Teens share experience to help others stay safe

Last Halloween Melissa Robles and Hailey Vileta were out trick-or-treating with a group of 15 friends. Tragically they were struck by a car and ended up in the hospital with serious injuries. Now they are using their experience to try to help other kids avoid a similar tragedy.

They are telling their story at local Seattle schools. Yesterday they were at my son's school telling about what happened to them last Halloween. It certainly left an impression on him.

You can read more about their story on their website, Stay Alert & Stay Safe and also hear them discuss it on Good Morning America. It's really inspirational how Melissa and Hailey are sharing their story as a way to warn others. Be sure to talk to your kids about making safe choices when they are out this Halloween!

Helping kids avoid online traps

It's very easy to fall for an online trap - downloading content containing viruses, giving away personal information to thieves or sharing passwords or pictures with people who eventually misuse the information.  These are very common problems encountered by kids and adults alike.  Common Sense Media has put together a short video where three kids share their stories of how they fell into one of these online traps.

It's a short video worth watching with your children:

Children Dangerously Breaking Rules

We establish rules to help keep our kids safe. We'd all like to believe our children would make the right choice when presented with a situation like whether or not to answer the door to a stranger. But what would they really do?

What would your kids do?

Recently NBC's Dateline tested a few kids in tough situations in a program called "The Perils of Parenting". Although it wasn't a scientific test, they demonstrated how easy it is to get kids to break rules.

They set up various situations where the kids were recorded on hidden cameras. Parents were interviewed ahead of time and asked how they thought their children would respond. Parents expressed how they hoped their children would act but often had nagging doubts as to how their kids would actually behave.

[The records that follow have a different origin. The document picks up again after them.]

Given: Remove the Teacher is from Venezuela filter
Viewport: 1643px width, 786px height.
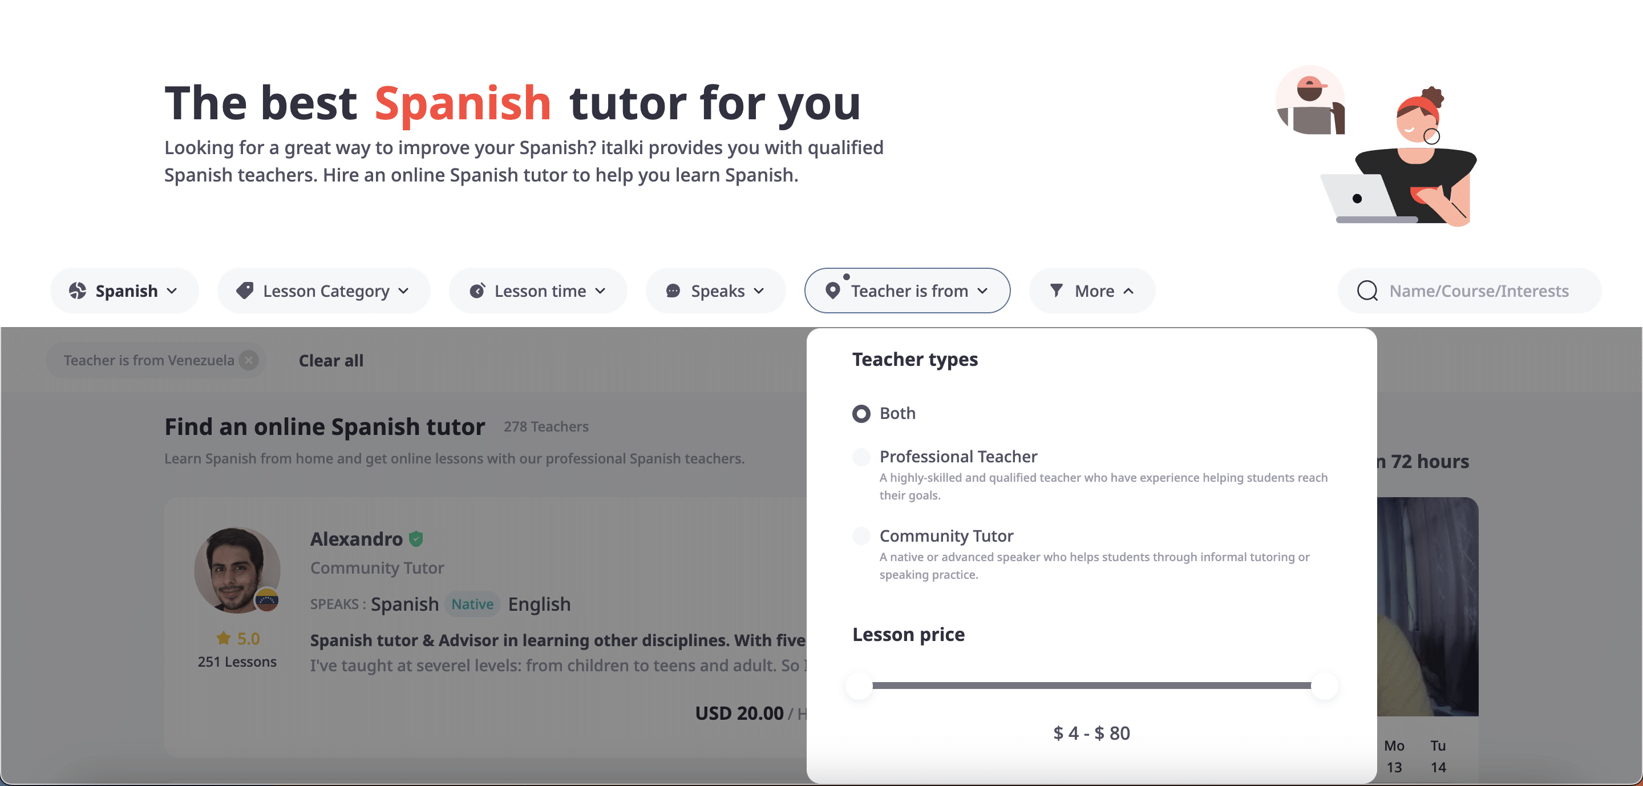Looking at the screenshot, I should pyautogui.click(x=249, y=360).
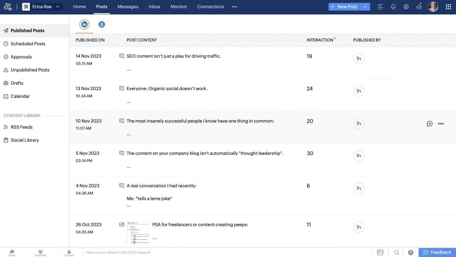Select the LinkedIn profile channel icon
The height and width of the screenshot is (257, 456).
pos(84,24)
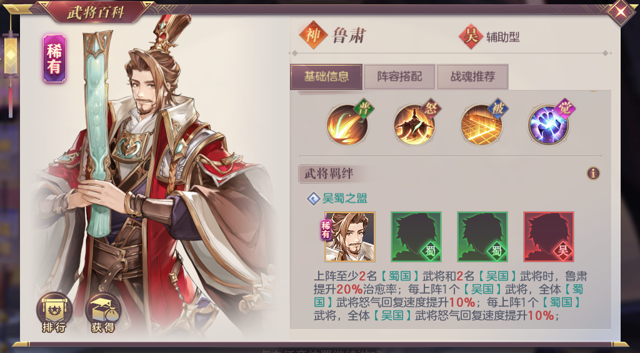Select the red 吴 silhouette slot
Image resolution: width=640 pixels, height=353 pixels.
pyautogui.click(x=549, y=237)
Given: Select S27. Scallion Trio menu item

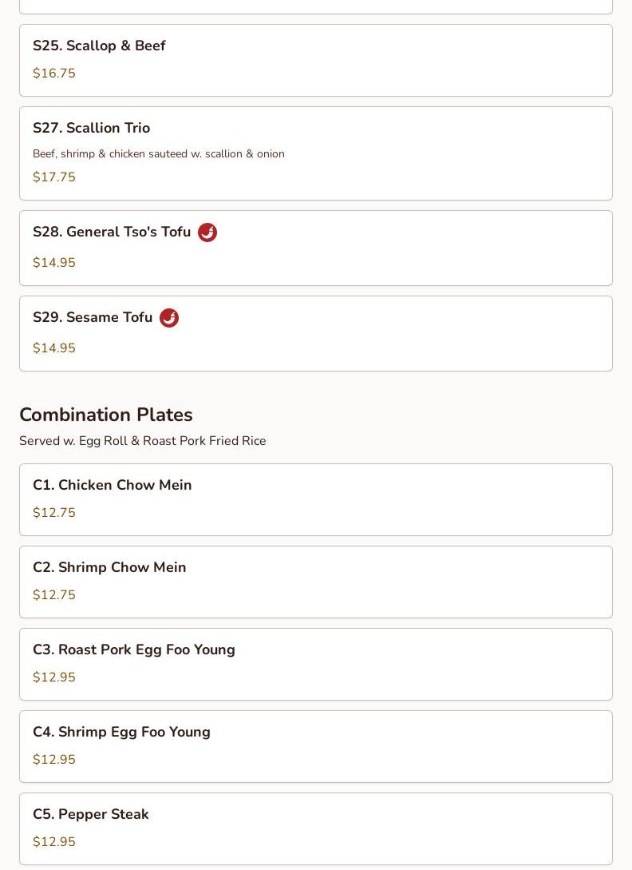Looking at the screenshot, I should point(91,129).
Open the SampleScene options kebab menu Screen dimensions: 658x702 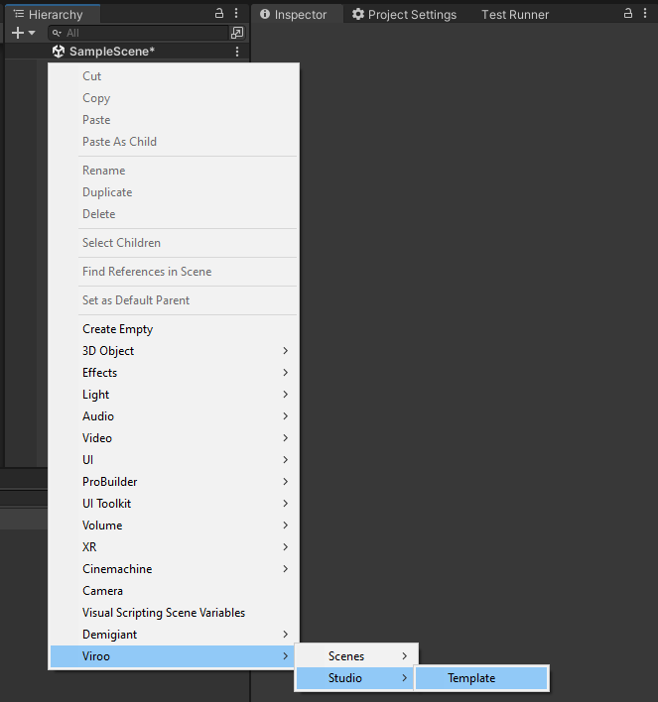click(236, 52)
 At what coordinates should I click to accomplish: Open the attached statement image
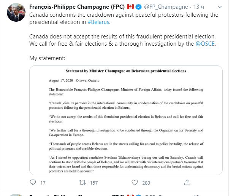[x=126, y=120]

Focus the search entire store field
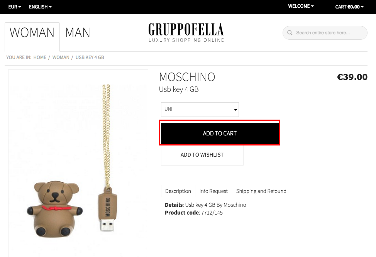tap(325, 32)
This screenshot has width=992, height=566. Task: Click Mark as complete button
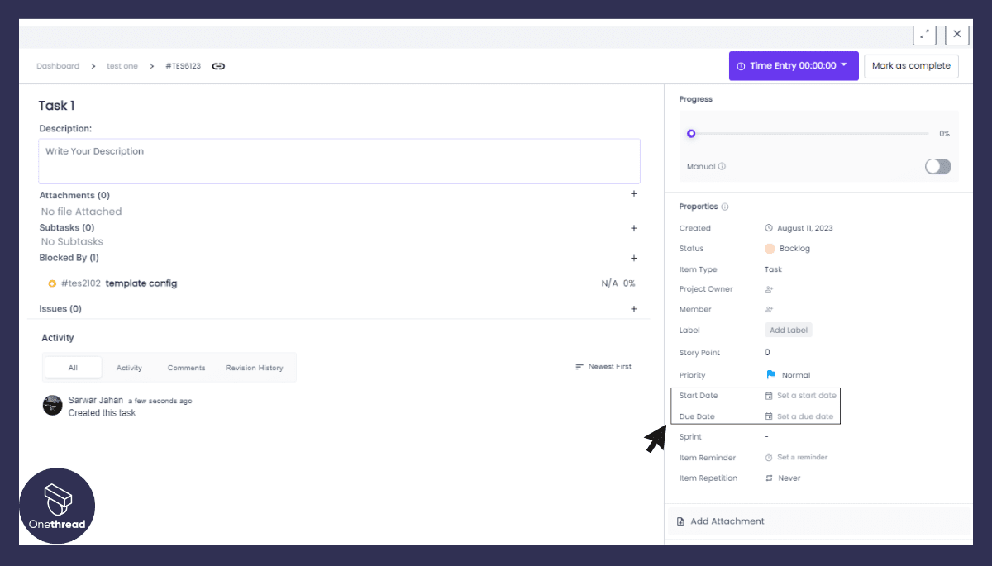click(911, 66)
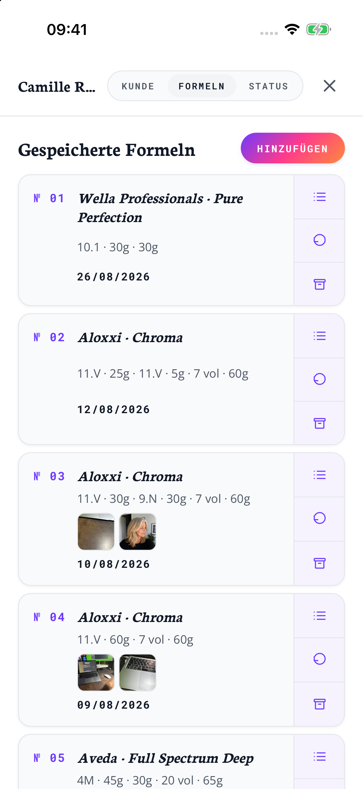
Task: Open details list icon for Aveda formula 05
Action: click(x=319, y=757)
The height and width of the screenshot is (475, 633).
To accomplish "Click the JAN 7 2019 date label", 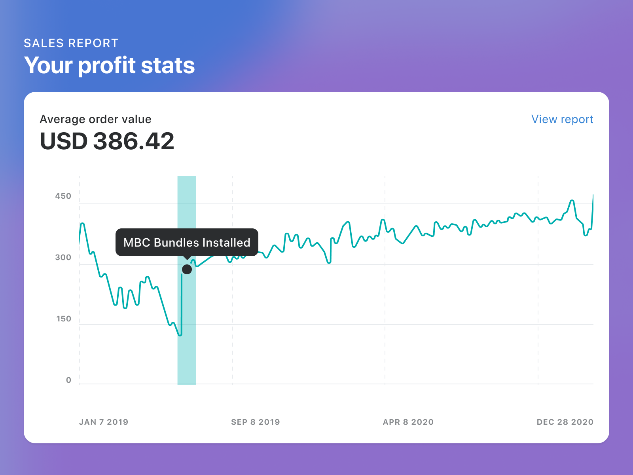I will pos(104,422).
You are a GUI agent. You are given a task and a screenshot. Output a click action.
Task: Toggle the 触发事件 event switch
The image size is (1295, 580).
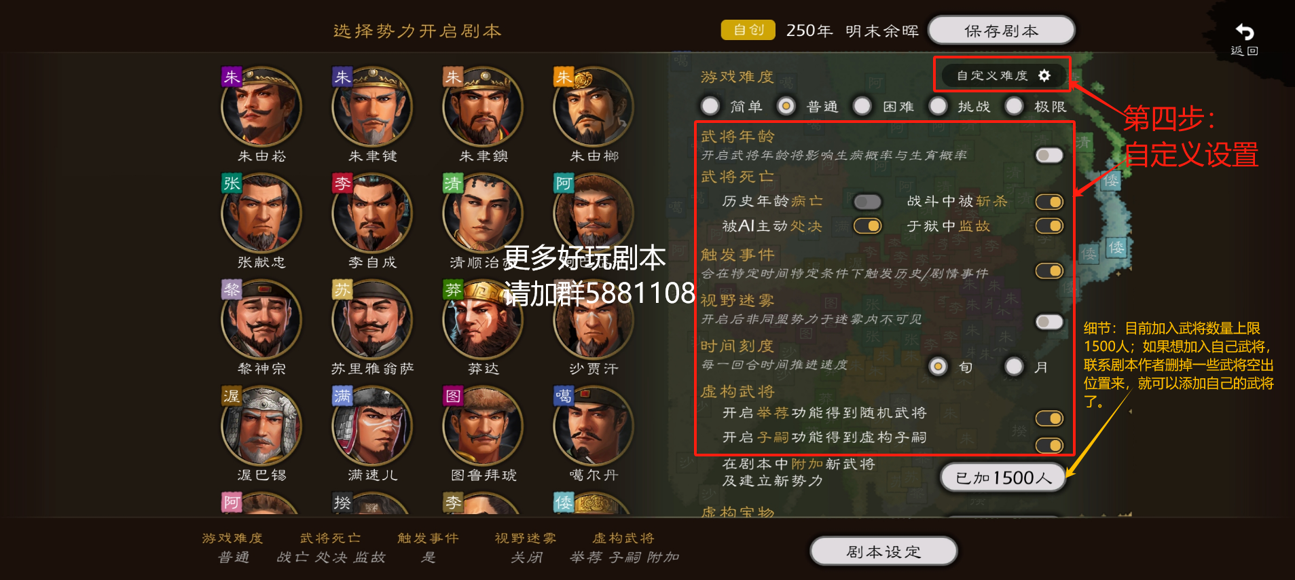point(1049,271)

In one scenario, 12 and 14-year-old siblings were home alone when a man with a badge knocked on their door. Much to their parents' disappointment, they opened the door and let him in when he explained that he was in the neighborhood inspecting milk. This scenario had been used successfully by a real child predator.

Does the way you word a rule matter?

(read the rest of the article at Priceless Parenting)

Parenting rises to the top of the pyramid

A team of psychologists has revised Abraham Maslow's pyramid of needs based on recent research.   Maslow originally proposed the pyramid in 1943 in a paper titled "A Theory of Human Motivation".  The pyramid showed five levels of needs with physical needs at the bottom and self-actualization at the top. 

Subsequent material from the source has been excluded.